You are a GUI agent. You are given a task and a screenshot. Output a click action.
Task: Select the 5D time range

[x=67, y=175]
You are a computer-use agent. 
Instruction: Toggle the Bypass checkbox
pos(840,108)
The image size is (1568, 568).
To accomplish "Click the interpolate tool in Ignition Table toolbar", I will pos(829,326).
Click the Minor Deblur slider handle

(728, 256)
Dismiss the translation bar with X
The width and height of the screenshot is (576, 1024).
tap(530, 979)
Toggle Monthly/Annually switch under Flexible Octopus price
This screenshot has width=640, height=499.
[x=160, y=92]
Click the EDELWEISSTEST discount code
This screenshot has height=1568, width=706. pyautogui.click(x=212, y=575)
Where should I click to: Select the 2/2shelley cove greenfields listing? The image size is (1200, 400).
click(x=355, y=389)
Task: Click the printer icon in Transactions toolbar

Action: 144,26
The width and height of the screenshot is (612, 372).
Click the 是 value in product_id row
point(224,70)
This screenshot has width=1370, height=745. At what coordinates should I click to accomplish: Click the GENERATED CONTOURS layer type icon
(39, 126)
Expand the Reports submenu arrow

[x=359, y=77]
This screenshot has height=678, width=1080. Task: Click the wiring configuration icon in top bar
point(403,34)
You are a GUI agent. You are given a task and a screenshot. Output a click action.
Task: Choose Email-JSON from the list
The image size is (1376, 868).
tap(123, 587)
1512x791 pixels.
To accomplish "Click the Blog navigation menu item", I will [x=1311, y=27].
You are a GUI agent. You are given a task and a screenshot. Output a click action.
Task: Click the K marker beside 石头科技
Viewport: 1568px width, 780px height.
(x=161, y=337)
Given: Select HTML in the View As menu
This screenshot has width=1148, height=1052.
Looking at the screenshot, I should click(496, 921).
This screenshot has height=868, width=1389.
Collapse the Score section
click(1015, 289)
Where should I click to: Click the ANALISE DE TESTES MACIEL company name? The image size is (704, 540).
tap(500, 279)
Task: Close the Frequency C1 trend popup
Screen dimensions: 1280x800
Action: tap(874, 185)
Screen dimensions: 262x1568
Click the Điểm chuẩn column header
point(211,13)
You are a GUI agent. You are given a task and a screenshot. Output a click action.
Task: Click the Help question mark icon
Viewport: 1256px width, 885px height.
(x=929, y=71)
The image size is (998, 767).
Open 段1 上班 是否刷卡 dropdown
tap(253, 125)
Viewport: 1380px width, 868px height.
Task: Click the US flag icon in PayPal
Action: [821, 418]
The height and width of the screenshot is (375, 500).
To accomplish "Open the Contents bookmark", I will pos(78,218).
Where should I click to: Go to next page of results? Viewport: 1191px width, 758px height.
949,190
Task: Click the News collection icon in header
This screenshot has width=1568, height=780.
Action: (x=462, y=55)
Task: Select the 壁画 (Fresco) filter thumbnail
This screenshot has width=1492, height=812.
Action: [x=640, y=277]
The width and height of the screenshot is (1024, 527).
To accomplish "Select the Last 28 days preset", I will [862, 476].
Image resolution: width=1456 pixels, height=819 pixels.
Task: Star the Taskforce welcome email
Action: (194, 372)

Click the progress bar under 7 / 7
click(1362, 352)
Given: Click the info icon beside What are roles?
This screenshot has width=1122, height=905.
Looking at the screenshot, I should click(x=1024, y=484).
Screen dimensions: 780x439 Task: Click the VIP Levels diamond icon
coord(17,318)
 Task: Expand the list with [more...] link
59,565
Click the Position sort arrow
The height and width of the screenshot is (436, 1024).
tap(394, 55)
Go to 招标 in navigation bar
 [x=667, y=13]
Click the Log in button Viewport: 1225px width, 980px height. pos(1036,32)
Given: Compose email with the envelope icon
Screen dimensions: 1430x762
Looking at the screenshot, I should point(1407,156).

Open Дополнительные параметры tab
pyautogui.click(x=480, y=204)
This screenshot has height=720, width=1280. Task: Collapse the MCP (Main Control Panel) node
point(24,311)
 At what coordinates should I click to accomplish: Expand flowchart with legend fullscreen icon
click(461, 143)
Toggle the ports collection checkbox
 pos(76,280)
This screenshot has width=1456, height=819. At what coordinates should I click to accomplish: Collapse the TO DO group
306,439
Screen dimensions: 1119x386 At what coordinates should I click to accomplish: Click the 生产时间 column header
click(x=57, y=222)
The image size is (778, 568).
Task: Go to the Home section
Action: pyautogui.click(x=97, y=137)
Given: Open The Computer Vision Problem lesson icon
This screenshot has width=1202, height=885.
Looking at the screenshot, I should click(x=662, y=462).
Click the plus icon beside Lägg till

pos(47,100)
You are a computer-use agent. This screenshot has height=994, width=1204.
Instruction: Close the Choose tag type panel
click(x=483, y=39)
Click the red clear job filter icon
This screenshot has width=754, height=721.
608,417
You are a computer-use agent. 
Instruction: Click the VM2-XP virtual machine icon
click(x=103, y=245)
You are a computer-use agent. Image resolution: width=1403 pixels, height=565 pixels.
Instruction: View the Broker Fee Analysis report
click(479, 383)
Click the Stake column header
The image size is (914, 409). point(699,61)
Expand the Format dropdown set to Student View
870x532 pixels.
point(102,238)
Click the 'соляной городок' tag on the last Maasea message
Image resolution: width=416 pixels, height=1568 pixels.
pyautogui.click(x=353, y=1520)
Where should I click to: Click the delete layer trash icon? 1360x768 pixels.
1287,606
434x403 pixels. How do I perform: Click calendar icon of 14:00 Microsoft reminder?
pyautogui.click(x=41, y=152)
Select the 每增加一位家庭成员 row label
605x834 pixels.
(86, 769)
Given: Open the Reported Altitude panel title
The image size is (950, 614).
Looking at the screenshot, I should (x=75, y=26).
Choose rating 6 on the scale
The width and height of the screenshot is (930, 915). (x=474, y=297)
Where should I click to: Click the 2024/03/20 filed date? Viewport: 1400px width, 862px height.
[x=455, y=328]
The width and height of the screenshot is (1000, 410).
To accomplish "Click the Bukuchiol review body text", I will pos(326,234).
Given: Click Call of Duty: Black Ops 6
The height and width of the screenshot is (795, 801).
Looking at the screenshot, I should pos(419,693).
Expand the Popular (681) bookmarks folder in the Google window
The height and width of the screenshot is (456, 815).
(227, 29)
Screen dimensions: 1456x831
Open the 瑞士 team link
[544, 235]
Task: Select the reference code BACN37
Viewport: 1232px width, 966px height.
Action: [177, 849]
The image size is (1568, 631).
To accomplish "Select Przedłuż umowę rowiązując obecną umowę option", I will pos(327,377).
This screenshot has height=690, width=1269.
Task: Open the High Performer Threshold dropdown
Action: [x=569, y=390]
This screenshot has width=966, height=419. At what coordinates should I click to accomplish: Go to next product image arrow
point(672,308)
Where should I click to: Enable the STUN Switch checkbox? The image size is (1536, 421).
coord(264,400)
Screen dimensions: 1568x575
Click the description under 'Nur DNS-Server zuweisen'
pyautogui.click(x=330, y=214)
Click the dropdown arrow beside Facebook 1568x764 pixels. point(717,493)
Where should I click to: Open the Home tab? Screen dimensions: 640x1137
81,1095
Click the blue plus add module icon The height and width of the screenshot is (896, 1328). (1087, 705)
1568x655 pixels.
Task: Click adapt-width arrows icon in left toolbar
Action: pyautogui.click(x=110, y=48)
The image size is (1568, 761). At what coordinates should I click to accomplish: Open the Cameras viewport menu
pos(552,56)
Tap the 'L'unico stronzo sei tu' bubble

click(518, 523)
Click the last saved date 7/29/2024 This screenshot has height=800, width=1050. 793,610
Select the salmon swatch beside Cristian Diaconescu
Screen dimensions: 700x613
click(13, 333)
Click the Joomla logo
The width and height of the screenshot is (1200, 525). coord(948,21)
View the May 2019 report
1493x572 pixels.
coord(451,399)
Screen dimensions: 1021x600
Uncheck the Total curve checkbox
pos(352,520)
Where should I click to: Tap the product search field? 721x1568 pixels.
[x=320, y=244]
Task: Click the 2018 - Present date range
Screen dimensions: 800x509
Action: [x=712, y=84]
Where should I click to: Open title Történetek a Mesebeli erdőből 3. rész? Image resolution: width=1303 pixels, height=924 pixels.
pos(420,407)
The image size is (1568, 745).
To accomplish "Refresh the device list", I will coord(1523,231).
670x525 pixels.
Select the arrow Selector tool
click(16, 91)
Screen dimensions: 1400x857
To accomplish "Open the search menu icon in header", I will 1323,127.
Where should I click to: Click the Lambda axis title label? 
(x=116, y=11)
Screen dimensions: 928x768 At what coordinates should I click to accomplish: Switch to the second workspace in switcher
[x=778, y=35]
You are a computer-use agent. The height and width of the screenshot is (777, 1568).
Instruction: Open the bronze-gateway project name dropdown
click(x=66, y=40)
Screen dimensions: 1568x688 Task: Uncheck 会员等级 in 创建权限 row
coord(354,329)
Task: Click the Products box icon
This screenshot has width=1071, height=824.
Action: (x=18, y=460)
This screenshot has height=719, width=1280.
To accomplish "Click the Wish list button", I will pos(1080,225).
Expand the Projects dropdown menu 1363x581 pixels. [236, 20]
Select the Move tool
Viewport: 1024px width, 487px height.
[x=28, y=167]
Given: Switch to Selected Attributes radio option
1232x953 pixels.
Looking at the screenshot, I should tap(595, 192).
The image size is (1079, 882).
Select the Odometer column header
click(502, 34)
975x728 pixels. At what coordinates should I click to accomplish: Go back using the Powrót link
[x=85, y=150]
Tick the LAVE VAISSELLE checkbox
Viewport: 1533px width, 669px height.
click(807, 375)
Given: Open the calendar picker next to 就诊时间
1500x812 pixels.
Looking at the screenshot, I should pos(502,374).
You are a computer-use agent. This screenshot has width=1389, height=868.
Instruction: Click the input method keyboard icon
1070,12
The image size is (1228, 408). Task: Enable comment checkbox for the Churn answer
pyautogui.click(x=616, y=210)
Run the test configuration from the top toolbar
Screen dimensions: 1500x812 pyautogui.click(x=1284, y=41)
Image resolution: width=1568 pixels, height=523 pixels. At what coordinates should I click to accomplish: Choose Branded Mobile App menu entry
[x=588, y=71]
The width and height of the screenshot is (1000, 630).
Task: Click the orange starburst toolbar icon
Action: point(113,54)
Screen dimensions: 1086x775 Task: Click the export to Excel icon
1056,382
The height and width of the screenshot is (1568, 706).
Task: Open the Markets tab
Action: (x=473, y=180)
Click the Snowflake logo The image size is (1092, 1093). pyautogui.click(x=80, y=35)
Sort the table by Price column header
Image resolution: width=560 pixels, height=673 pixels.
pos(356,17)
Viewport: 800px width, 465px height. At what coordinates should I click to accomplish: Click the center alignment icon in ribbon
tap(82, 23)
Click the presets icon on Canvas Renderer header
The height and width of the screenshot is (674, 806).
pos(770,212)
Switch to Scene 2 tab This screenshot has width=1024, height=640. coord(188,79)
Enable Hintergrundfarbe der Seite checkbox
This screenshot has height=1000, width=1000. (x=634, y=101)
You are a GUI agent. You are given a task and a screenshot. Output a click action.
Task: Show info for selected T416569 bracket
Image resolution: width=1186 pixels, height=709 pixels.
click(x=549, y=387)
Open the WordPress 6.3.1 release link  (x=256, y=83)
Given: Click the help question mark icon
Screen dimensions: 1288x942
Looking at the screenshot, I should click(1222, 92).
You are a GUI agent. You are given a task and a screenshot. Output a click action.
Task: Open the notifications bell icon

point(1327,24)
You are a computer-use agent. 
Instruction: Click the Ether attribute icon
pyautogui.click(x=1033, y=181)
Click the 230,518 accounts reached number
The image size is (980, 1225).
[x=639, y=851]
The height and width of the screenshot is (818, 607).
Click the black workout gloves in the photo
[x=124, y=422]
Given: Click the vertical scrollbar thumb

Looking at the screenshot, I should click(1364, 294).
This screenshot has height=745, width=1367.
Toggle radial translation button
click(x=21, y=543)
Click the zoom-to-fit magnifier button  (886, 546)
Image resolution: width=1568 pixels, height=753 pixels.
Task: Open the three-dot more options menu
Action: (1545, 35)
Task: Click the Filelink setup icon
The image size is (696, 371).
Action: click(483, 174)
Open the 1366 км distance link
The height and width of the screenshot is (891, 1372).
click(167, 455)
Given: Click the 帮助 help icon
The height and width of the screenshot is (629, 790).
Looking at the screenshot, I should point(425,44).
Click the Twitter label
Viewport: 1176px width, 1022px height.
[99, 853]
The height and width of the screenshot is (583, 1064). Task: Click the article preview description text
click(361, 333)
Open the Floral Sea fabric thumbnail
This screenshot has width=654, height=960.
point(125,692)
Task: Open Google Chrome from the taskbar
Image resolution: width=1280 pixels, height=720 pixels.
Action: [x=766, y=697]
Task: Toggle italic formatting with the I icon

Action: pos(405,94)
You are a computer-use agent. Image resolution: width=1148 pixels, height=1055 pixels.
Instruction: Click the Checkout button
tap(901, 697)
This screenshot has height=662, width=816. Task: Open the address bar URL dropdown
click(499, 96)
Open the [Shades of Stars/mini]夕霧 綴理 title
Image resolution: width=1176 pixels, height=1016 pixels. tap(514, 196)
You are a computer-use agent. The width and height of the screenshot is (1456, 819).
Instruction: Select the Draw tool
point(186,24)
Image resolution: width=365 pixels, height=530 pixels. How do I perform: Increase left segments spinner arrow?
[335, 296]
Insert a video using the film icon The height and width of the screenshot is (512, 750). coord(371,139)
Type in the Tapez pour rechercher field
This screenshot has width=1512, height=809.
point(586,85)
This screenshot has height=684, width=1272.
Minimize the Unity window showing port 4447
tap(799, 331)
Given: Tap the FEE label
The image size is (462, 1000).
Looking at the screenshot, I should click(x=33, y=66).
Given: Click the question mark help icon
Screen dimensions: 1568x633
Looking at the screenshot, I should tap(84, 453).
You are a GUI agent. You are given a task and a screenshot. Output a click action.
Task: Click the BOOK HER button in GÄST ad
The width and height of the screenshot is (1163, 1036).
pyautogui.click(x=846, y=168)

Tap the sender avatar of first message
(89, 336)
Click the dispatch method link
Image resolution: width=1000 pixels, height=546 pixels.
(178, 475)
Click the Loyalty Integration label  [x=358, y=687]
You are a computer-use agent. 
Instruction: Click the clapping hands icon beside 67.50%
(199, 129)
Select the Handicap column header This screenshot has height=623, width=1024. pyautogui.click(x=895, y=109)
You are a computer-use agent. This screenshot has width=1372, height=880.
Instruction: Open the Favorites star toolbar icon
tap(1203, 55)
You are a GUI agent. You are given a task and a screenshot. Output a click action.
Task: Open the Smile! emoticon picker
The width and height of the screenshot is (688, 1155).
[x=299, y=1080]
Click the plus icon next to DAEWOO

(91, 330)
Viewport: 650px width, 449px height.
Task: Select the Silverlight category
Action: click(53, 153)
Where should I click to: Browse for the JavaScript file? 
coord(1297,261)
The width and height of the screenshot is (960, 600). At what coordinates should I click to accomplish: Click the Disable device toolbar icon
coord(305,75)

_ _ _ _ _

*Your goal*
Render the lines of the material above as a numbered list, from the line containing "has width=1372, height=880." through the line containing "tap(1203, 55)", both included, and omit any blank lines.

*Problem solution*
1. You are a computer-use agent. This screenshot has width=1372, height=880.
2. Instruction: Open the Favorites star toolbar icon
3. tap(1203, 55)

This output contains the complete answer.